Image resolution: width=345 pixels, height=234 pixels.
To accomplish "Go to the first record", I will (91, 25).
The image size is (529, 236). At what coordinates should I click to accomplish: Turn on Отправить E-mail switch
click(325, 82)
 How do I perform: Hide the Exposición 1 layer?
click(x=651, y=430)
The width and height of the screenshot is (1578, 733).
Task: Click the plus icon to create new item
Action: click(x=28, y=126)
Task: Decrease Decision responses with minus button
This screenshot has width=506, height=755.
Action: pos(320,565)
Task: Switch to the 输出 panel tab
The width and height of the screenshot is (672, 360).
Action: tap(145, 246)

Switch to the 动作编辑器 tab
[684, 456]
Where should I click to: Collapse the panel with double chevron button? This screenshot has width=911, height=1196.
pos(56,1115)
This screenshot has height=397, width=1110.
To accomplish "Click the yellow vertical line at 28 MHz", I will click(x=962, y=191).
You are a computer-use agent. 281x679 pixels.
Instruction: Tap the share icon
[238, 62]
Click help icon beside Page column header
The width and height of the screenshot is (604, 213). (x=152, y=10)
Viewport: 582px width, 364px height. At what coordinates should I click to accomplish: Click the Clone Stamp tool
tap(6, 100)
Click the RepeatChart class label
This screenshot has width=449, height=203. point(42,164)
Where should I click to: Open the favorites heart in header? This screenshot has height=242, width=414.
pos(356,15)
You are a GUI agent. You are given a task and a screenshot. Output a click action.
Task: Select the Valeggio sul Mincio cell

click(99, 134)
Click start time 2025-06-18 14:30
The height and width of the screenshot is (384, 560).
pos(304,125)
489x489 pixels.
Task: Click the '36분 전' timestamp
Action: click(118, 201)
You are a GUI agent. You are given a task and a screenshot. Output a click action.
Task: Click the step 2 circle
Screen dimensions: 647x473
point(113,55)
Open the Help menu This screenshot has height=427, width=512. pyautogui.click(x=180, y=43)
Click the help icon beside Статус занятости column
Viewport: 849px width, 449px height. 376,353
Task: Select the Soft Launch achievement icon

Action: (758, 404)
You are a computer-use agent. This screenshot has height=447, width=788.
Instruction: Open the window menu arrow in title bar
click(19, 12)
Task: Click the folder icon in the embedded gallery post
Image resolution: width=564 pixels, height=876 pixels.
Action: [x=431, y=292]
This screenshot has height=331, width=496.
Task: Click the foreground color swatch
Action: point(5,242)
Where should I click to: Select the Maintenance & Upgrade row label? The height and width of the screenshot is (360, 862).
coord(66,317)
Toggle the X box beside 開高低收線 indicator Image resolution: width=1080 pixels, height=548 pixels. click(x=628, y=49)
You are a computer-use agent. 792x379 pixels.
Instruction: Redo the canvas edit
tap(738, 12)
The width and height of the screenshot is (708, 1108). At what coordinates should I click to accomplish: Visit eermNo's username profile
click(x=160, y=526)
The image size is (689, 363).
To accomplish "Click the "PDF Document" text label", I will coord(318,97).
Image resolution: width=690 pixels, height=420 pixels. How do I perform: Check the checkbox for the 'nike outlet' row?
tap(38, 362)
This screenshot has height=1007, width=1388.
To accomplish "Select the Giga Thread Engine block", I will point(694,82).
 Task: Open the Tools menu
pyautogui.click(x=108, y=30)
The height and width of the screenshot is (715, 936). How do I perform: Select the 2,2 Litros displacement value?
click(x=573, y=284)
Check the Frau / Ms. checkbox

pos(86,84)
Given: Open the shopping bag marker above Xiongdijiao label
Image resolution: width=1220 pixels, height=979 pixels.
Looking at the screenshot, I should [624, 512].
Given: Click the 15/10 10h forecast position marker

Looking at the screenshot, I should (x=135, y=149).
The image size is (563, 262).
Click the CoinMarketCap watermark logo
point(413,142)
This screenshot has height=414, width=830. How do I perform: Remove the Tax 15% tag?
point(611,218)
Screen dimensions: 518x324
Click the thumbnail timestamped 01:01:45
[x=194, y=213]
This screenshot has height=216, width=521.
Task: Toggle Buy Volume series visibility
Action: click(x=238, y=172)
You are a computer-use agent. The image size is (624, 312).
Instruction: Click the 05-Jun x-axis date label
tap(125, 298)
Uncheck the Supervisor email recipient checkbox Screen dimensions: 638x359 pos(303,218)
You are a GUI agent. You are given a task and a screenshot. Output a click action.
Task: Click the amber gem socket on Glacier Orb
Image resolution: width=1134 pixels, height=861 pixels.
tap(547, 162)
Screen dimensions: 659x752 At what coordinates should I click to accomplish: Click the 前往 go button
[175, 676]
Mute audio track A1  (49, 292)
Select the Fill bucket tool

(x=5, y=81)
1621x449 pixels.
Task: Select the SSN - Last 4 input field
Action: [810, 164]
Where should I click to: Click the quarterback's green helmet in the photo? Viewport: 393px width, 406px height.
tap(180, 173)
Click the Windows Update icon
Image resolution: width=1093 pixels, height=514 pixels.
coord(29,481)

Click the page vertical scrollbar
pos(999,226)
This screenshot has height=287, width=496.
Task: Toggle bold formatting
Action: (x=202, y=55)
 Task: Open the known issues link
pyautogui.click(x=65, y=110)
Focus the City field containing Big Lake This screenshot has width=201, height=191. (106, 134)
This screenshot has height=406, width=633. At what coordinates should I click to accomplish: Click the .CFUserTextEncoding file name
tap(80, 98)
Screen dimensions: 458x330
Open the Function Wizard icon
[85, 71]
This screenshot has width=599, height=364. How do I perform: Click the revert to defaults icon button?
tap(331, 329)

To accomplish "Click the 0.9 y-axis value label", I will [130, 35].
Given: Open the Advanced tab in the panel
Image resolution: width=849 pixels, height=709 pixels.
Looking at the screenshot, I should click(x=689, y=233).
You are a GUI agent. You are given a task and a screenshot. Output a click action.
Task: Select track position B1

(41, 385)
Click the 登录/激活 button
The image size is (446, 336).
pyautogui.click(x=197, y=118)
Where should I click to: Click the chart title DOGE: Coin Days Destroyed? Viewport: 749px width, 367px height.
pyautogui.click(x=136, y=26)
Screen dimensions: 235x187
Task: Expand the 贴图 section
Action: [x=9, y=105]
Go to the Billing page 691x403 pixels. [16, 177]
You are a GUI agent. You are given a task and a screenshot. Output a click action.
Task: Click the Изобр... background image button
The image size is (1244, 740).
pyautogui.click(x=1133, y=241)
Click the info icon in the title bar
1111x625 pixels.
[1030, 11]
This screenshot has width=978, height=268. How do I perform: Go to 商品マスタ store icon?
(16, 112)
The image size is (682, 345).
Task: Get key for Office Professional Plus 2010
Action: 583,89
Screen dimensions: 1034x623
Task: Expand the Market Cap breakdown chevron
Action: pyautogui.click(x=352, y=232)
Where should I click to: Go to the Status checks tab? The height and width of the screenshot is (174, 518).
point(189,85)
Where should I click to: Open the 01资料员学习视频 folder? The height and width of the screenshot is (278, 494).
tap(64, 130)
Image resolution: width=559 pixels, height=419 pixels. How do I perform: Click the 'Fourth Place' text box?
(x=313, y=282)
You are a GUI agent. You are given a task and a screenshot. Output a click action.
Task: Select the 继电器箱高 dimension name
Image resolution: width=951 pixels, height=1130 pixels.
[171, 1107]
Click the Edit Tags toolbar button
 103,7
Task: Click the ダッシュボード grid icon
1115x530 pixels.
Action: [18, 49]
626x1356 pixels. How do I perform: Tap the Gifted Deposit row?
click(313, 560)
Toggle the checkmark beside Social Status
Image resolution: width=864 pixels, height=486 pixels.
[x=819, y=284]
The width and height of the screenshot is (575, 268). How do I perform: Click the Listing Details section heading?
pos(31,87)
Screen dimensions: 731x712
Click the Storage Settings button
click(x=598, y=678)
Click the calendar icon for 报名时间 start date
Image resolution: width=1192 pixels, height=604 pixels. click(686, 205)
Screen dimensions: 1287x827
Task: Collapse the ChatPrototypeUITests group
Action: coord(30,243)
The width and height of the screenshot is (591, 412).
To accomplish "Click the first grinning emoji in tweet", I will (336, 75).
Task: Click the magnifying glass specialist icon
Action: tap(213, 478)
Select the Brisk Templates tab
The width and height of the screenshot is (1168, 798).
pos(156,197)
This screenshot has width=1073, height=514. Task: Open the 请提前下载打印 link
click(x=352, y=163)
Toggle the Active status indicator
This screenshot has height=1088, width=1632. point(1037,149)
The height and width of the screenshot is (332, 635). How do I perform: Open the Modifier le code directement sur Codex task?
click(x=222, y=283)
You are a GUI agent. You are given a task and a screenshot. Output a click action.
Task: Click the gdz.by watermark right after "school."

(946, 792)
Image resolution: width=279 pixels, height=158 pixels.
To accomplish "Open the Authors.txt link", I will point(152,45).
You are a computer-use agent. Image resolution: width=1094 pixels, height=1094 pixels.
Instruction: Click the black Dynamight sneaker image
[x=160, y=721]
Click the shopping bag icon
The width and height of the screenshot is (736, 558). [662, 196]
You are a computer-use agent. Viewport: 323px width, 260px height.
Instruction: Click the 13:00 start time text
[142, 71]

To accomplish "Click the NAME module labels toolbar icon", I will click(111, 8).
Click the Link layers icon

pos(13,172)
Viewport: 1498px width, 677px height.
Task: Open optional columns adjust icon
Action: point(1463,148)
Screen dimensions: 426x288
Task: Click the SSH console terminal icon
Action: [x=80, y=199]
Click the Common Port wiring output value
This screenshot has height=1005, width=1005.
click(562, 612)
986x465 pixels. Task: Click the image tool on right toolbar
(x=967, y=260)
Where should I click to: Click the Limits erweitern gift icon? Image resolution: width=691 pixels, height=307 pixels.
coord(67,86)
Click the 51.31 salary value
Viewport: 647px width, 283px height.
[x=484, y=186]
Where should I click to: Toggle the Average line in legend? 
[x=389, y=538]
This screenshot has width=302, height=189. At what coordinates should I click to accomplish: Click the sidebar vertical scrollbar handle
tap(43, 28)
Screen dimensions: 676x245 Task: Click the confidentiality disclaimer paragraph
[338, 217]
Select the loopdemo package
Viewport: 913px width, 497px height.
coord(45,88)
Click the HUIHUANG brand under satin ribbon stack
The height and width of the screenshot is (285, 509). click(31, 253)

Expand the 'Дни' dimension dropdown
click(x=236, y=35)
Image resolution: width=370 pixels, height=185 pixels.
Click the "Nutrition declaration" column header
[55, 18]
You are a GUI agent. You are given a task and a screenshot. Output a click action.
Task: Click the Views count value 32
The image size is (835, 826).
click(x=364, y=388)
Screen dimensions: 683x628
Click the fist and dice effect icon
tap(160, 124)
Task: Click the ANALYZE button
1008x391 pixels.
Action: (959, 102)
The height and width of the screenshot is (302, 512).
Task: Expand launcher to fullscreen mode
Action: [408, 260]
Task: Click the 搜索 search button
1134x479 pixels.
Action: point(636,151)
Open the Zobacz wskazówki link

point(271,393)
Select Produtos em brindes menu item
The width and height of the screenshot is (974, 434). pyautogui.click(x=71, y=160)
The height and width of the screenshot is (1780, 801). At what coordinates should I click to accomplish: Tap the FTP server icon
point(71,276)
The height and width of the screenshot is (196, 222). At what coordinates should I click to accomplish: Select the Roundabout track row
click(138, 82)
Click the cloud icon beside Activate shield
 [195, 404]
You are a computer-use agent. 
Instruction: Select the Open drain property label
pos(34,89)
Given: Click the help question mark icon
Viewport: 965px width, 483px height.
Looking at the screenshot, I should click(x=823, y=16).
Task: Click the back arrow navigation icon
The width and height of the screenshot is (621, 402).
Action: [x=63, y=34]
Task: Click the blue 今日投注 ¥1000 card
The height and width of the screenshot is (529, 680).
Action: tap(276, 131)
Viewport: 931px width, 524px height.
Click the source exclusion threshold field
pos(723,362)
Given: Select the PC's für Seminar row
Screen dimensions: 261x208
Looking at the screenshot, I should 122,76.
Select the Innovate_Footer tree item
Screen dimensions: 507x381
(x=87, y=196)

Problem requirements:
Going back to the entries above, set down exactly the lines that begin at the one with "Where should I click to: Click the Limits" and end at the one with "Task: Click the ANALYZE button", both included, and nothing else.

Solution to this task:
Where should I click to: Click the Limits erweitern gift icon? Image resolution: width=691 pixels, height=307 pixels.
coord(67,86)
Click the 51.31 salary value
Viewport: 647px width, 283px height.
[x=484, y=186]
Where should I click to: Toggle the Average line in legend? 
[x=389, y=538]
This screenshot has width=302, height=189. At what coordinates should I click to accomplish: Click the sidebar vertical scrollbar handle
tap(43, 28)
Screen dimensions: 676x245 Task: Click the confidentiality disclaimer paragraph
[338, 217]
Select the loopdemo package
Viewport: 913px width, 497px height.
coord(45,88)
Click the HUIHUANG brand under satin ribbon stack
The height and width of the screenshot is (285, 509). click(31, 253)

Expand the 'Дни' dimension dropdown
click(x=236, y=35)
Image resolution: width=370 pixels, height=185 pixels.
Click the "Nutrition declaration" column header
[55, 18]
You are a GUI agent. You are given a task and a screenshot. Output a click action.
Task: Click the Views count value 32
The image size is (835, 826).
click(x=364, y=388)
Screen dimensions: 683x628
Click the fist and dice effect icon
tap(160, 124)
Task: Click the ANALYZE button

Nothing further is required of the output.